Lyrically, the rest of the song carries on in a very literal sense, including the lines "Criminal record says I broke in twice/ I must have done it half a dozen times."

The incident in question refers to Kroeger breaking into his high school — it was really xi times, but "one-half a dozen" fit improve rhythmically — in guild to liberate coin from the office rubber. He was never worried about admitting to the incident on song because, every bit he says, "I got charged for it, those are all on my criminal record. I'chiliad not avoiding Alberta waiting for the statute of limitations to run out on any crime I've committed. I've done my time."

Even though the vocal was released in 2005, the theme still weighs on Kroeger, so he revisited information technology on the band's ninth album, Feed the Motorcar, out this week.

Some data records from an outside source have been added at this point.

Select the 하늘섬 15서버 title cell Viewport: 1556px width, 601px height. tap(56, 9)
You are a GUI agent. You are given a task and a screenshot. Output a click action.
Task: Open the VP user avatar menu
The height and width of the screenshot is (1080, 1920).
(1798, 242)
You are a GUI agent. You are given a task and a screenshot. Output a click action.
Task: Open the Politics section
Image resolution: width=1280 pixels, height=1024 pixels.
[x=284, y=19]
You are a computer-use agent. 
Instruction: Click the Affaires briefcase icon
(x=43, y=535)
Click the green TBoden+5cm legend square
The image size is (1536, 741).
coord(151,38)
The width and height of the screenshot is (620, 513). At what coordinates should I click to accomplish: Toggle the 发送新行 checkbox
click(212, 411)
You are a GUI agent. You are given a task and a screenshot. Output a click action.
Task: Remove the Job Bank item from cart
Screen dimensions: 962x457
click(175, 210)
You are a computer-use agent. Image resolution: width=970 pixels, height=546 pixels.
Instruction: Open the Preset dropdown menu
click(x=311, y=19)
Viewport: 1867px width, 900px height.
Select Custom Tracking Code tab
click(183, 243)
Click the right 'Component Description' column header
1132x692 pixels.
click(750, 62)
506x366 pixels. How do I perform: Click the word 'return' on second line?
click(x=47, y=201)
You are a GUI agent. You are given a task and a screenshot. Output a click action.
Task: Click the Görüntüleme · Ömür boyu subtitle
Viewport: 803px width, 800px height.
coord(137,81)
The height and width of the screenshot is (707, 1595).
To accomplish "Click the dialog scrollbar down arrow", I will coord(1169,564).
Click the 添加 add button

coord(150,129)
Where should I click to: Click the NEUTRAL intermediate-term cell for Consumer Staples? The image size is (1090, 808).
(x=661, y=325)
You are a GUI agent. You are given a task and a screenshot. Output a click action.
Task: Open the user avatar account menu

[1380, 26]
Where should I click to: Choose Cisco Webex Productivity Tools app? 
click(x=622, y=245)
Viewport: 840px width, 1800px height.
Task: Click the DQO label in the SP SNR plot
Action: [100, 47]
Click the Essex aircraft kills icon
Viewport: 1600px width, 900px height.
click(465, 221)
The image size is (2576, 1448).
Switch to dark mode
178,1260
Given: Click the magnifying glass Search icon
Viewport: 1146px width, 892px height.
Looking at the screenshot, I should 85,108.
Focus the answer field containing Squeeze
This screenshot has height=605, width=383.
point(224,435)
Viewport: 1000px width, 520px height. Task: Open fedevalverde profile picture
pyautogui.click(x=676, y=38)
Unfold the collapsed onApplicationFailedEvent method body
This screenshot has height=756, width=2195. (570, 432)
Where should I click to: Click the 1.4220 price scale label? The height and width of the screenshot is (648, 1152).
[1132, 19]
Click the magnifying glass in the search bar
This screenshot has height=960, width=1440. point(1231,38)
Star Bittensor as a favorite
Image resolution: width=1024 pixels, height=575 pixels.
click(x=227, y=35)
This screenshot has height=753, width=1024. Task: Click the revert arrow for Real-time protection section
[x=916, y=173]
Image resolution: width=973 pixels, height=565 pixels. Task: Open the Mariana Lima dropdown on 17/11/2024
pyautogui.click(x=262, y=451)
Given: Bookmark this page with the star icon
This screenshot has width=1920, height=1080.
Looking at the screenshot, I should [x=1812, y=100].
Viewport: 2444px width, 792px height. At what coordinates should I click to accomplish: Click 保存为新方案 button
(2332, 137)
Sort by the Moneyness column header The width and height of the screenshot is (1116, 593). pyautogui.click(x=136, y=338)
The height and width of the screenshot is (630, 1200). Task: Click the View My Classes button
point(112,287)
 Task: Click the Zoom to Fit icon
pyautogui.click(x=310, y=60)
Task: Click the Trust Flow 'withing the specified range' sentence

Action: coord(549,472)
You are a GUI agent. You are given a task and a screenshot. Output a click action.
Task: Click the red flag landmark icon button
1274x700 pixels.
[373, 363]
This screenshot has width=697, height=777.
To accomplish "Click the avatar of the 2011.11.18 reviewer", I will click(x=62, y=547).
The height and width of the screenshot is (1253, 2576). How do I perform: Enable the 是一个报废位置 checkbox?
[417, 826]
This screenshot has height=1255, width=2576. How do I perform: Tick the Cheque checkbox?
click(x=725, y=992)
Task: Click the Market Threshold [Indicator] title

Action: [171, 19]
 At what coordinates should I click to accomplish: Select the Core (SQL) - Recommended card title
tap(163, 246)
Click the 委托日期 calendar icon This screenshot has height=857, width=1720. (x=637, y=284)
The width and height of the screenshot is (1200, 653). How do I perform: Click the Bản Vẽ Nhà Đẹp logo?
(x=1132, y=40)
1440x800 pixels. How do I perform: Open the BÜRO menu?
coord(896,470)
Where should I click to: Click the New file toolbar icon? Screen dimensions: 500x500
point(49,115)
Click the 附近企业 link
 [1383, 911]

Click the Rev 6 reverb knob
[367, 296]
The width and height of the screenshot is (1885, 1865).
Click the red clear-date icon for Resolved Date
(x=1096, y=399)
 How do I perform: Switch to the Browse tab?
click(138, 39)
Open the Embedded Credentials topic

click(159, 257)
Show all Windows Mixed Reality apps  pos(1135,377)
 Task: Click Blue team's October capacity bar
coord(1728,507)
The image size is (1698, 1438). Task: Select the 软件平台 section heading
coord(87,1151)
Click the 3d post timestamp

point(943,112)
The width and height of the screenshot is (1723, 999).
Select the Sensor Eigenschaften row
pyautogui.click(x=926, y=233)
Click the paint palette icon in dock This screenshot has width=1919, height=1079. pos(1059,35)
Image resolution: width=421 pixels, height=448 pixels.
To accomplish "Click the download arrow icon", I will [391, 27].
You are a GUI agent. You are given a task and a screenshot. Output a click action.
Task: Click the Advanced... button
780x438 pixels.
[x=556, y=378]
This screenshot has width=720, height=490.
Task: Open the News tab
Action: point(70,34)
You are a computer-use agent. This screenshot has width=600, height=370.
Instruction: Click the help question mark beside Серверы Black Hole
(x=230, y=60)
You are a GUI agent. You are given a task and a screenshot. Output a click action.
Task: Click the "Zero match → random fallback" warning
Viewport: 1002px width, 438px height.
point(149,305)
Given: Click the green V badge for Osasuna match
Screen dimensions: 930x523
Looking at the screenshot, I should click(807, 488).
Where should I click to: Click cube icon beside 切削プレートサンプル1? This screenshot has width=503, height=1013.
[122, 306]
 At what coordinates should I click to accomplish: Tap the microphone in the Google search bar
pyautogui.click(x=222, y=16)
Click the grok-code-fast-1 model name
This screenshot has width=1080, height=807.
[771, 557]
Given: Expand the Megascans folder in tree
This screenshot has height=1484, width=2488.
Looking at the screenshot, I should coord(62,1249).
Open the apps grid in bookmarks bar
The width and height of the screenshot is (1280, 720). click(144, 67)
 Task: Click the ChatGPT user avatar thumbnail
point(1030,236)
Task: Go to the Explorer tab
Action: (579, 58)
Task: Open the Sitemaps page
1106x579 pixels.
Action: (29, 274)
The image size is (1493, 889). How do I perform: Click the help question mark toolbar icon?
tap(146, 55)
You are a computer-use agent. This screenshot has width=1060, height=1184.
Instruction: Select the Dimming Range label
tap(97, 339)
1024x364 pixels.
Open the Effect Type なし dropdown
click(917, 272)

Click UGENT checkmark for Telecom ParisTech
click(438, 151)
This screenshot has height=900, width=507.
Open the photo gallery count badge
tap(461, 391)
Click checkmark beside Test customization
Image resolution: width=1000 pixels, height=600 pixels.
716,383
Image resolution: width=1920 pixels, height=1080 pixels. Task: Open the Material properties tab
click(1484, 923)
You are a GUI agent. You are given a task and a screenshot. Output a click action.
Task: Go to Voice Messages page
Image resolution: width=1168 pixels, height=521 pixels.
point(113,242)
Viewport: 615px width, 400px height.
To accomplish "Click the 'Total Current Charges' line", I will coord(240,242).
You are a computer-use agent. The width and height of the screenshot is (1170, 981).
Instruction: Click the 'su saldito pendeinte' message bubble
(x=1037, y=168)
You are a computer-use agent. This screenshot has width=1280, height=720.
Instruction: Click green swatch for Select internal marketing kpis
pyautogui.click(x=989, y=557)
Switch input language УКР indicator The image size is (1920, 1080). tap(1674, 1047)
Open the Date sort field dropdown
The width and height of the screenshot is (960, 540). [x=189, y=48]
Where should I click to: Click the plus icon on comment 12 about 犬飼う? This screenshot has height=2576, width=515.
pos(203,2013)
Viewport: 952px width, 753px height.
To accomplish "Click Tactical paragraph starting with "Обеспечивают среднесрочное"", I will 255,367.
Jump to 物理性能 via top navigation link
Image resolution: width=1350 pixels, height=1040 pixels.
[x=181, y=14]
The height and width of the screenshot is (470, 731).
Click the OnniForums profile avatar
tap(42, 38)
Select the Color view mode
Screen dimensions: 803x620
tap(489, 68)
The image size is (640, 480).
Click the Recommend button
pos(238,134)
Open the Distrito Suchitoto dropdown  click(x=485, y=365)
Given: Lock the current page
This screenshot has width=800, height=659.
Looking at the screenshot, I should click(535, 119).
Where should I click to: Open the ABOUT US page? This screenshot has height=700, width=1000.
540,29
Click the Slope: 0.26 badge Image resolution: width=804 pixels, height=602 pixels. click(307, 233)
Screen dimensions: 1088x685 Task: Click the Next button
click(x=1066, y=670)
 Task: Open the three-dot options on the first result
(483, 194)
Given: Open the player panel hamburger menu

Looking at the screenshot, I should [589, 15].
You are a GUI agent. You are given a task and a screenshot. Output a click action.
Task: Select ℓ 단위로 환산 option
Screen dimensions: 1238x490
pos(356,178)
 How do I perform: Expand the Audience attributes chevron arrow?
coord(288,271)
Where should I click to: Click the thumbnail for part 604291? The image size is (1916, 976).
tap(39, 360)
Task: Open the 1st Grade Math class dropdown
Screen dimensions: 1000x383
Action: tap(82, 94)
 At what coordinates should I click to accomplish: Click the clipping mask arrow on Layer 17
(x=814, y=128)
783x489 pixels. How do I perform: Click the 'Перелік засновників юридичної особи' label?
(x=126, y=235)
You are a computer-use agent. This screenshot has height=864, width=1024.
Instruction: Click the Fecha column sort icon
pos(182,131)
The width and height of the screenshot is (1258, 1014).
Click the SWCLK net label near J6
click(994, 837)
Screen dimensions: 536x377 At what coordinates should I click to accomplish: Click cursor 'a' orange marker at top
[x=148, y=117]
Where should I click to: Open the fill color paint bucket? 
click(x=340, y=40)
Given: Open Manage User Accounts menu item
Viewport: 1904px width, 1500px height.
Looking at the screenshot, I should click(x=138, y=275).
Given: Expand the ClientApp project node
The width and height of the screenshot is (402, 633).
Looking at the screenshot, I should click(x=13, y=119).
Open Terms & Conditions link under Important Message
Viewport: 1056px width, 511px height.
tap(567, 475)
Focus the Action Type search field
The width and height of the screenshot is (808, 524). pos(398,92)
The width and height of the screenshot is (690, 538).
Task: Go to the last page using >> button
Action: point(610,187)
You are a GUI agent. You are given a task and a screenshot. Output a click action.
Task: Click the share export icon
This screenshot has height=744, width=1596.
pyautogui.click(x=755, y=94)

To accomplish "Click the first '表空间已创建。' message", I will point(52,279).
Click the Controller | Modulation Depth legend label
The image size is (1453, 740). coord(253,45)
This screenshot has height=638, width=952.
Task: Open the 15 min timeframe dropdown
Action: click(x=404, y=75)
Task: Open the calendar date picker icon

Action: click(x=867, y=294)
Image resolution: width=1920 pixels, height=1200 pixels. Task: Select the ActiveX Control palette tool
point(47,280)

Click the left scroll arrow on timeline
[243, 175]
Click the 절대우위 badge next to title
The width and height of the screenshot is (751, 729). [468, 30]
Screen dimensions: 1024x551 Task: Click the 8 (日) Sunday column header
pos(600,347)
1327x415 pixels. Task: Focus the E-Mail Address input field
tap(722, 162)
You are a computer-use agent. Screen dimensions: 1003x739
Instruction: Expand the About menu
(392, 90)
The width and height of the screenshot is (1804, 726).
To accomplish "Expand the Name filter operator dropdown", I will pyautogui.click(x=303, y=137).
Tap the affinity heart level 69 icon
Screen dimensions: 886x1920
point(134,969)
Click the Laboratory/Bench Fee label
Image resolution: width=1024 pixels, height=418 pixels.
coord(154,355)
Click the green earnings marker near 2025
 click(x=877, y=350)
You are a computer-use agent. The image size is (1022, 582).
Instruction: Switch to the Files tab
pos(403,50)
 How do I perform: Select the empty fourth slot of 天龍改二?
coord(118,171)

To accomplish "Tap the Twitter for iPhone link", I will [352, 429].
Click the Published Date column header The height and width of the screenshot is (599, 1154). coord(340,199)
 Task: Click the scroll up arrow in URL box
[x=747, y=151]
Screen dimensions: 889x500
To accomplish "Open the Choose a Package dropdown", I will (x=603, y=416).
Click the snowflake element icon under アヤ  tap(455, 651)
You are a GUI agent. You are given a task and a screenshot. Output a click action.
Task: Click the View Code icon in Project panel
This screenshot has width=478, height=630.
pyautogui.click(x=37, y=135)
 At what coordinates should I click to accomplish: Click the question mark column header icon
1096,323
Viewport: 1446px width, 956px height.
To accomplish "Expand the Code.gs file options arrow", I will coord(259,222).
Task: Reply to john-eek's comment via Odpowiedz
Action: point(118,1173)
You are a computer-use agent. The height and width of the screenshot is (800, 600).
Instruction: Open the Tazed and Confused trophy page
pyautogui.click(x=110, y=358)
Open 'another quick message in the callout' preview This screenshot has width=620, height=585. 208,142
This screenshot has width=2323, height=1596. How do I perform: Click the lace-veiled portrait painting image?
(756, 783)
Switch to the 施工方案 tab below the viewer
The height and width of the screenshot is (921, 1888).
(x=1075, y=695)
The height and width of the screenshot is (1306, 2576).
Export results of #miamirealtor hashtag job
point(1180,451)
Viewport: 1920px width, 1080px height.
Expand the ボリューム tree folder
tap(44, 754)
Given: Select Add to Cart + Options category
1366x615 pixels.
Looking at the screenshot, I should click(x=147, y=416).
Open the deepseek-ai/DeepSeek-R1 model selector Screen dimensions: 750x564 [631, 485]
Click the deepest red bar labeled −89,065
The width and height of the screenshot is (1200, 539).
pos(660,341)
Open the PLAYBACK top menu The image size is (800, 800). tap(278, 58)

"When we went dorsum to shoot the video for 'Photograph,' I was very saddened past the way the town was disappearing, information technology was shrinking, so many places were being torn downward, so many of the shops had airtight and were for lease," he says. "But it didn't matter that some of the landmarks for me were gone, because there were still friends at that place. On the new song, 'Everytime Nosotros're Together,' it's about when we become over to my buddy's house and beginning telling the tales — 'Remember this? Recall this girl? Remember partying on the lake?' and those stories. It'southward only something a lot of people tin identify with. When you only start singing from the heart, it'south amazing how many other people feel similar you're telling their story."

Nickelback'southward Feed the Machine is bachelor June xvi.